© JUNGE FREIHEIT Verlag GmbH & Co.  www.jungefreiheit.de  47/13 / 15. November 2013

Die Angst vor der großen Kehrtwende
Anläßlich des Warschauer Klimagipfels warnen Umweltaktivisten vor einem Nachlassen im Kampf gegen das „Klimagas“ CO2
Christoph Keller

Christoph Bals’, politischer Geschäftsführer der von ihm 1991 mitbegründeten Umwelt- und Entwicklungsorganisation Germanwatch, ist einer der rührigsten Streiter für den Klimaschutz. Als „kritischer Beobachter“, der an allen UN-Klimagipfeln seit Kyoto teilgenommen hat, mußte der studierte Theologe und Volkswirt jedoch erleben, daß die Internationale der Klimapolitiker die Erderwärmung für deutlich weniger bedrohlich hält als Germanwatch und andere notorische Kassandrarufer.

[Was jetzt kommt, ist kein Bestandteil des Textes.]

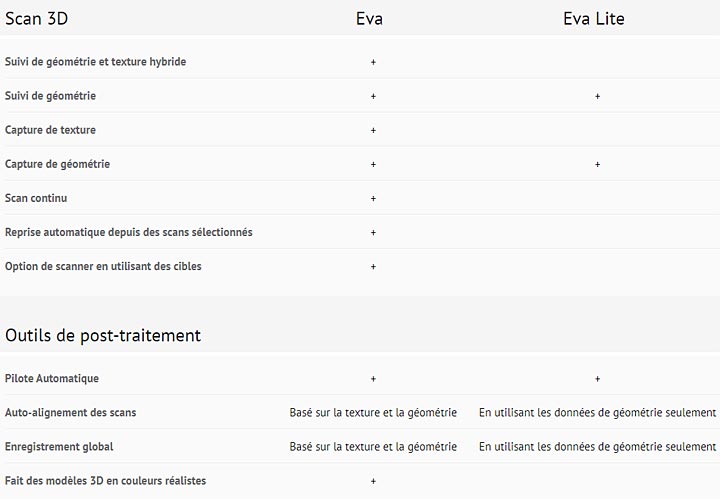This screenshot has height=499, width=720.
Task: Click the Scan continu row label
Action: point(36,198)
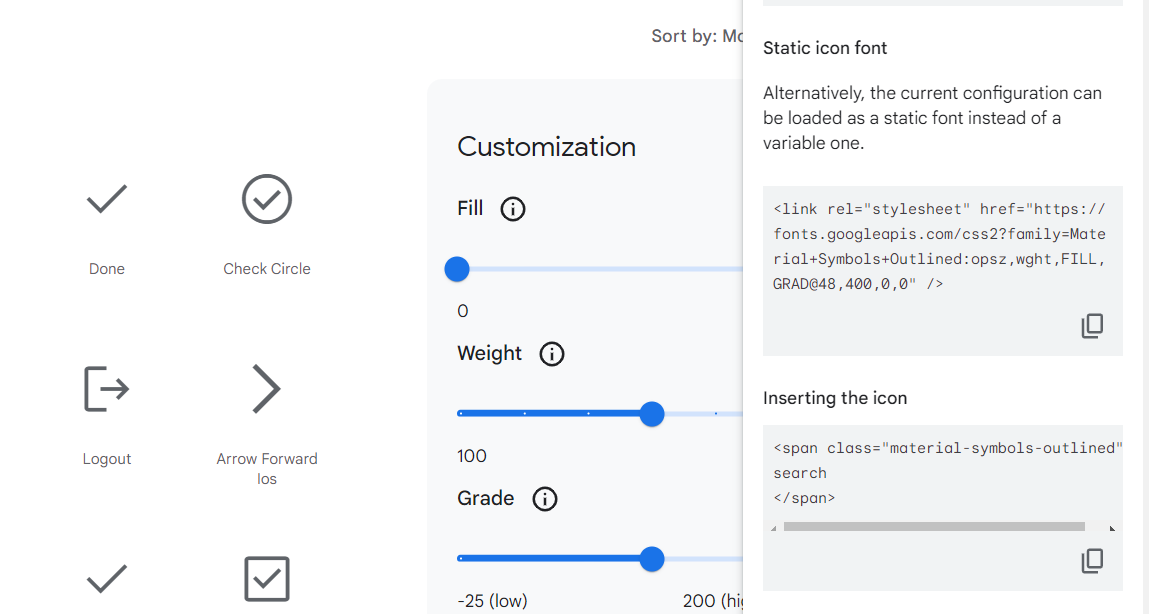
Task: Copy the icon span code snippet
Action: pos(1092,560)
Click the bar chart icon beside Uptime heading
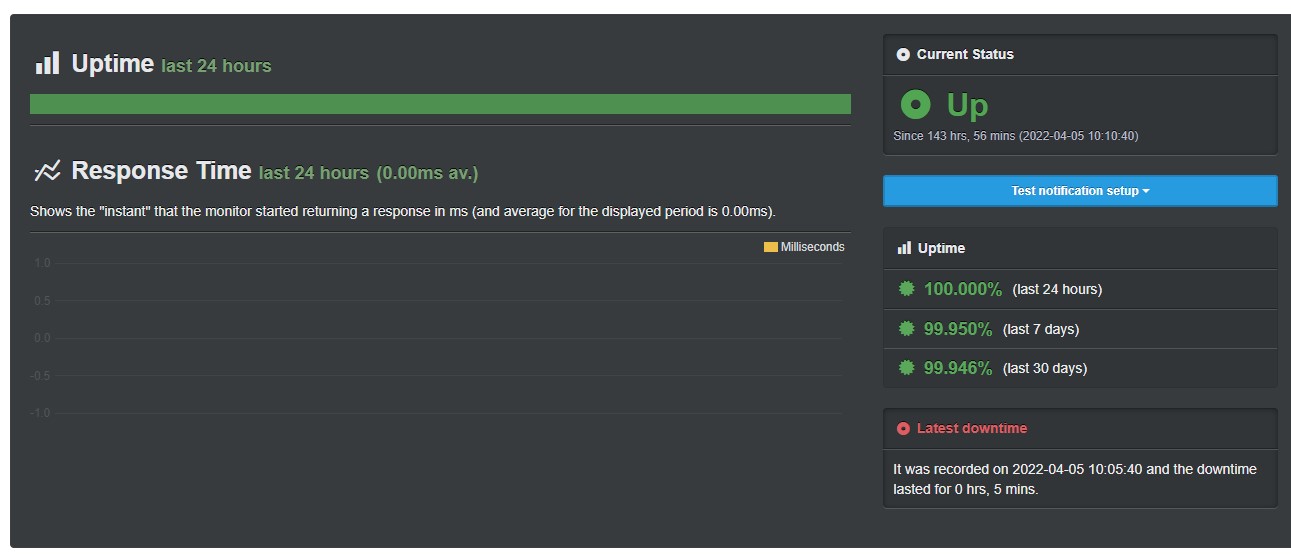 click(x=47, y=64)
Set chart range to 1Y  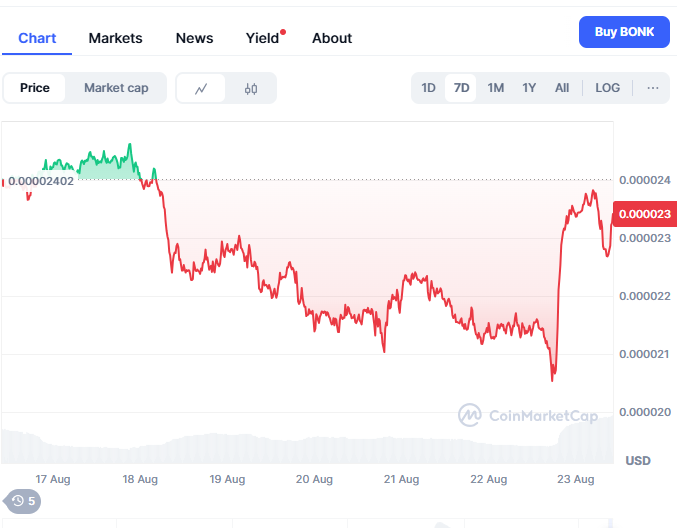[529, 88]

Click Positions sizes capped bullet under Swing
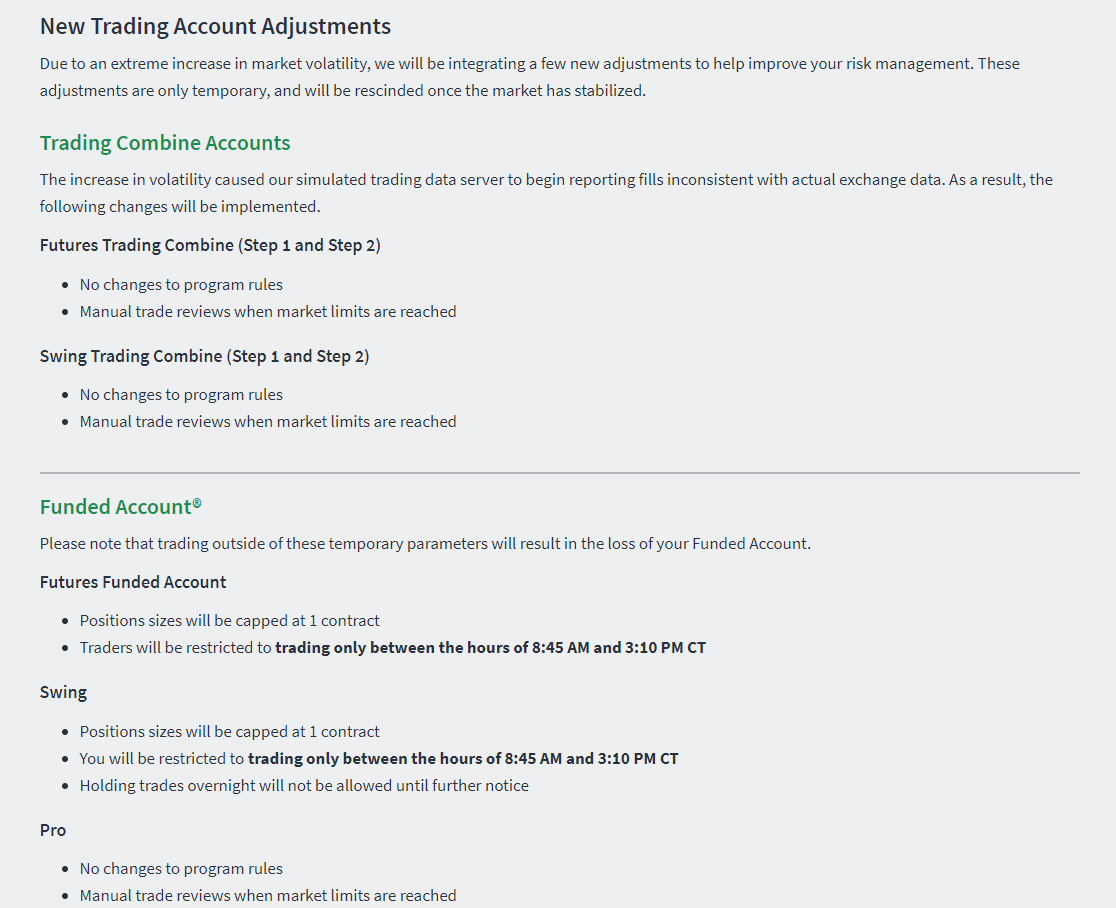(x=229, y=732)
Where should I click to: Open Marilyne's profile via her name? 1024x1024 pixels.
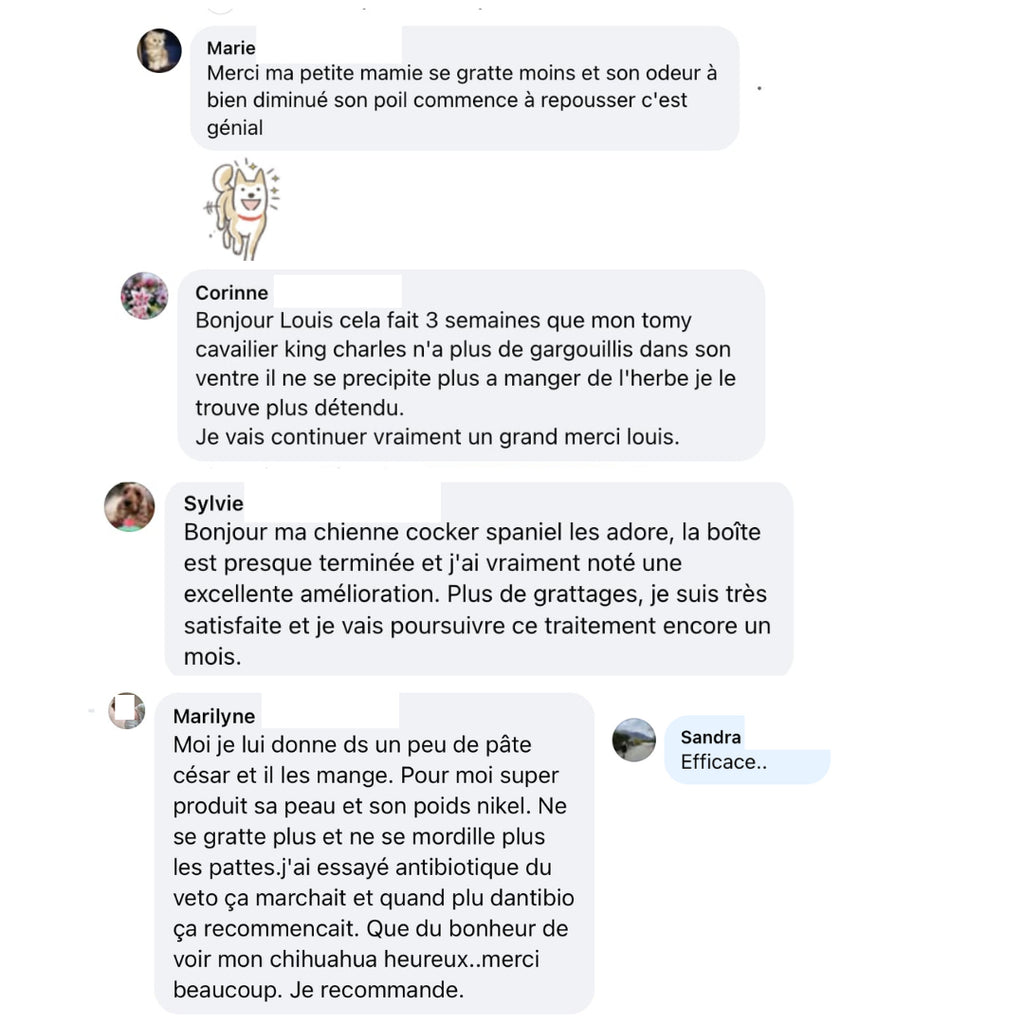tap(214, 716)
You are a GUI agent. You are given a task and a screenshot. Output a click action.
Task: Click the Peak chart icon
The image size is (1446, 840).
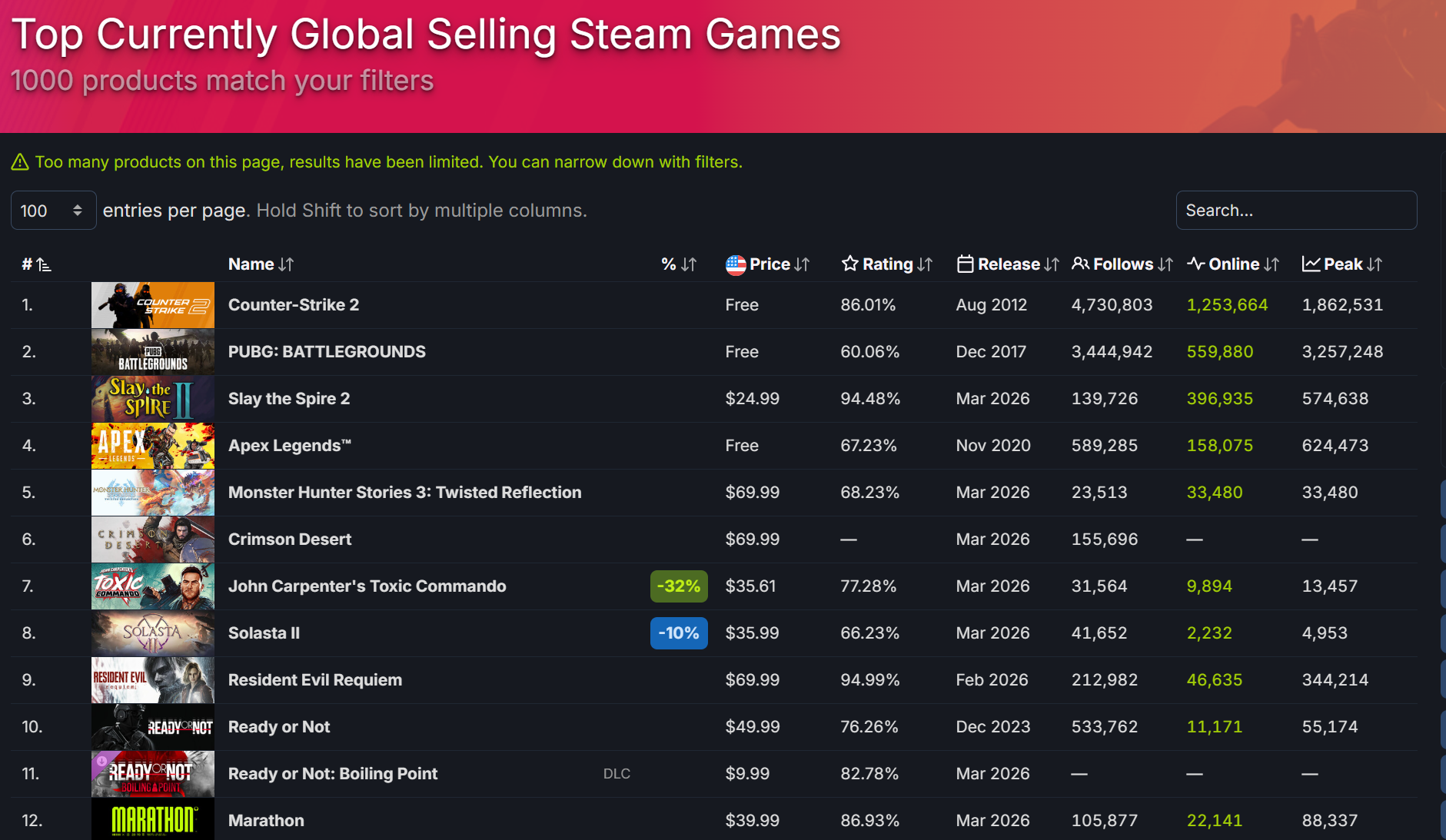click(1311, 264)
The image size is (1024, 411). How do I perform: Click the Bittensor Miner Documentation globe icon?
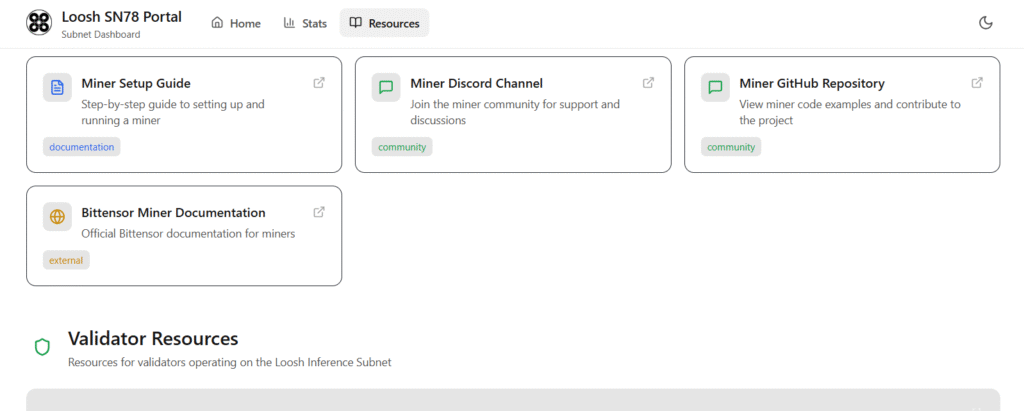pos(57,216)
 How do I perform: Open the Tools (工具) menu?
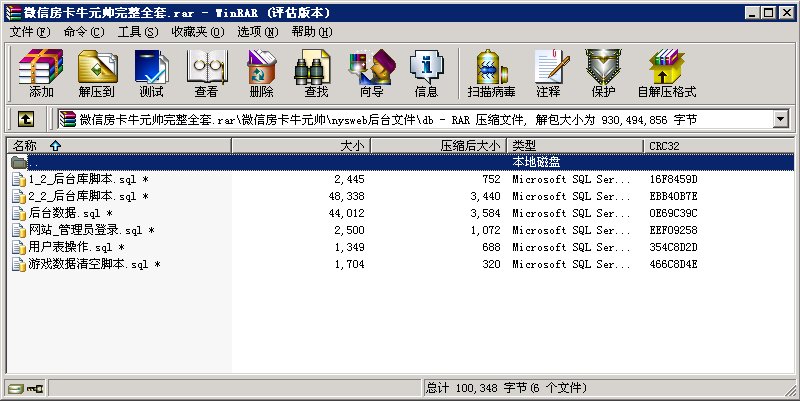[138, 32]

Bals‘ Alarmismus klingt daher erheblich gedämpfter, wenn er dem Journalisten Horst Hamm, mit dem er zusammen den „Natur-Aktien-Index“ betreut, seine Sicht der 19. UN-Klimakonferenz mitteilt (Natur 11/13). Das Treffen von 20.000 Delegierten in Warschau solle, wie der für 2014 in Lima angesetzte Gipfel, ohnehin nur Vorarbeiten leisten für ein neues Klimaabkommen, das 2015 in Paris unterzeichnet und 2020 in Kraft treten solle. Eine „große Wende“ an der Weichsel erwartet Bals darum nicht. Viel gewonnen sei aber schon, wenn die aus seiner Sicht zu geringen Klimaschutzselbstverpflichtungen der Industrie- und Schwellenländer bis 2020 erhöht würden und sie endlich die versprochenen 100 Milliarden Dollar aufbrächten, um in den hundert ärmsten Staaten die Schäden auszugleichen, die der Klimawandel dort anrichte.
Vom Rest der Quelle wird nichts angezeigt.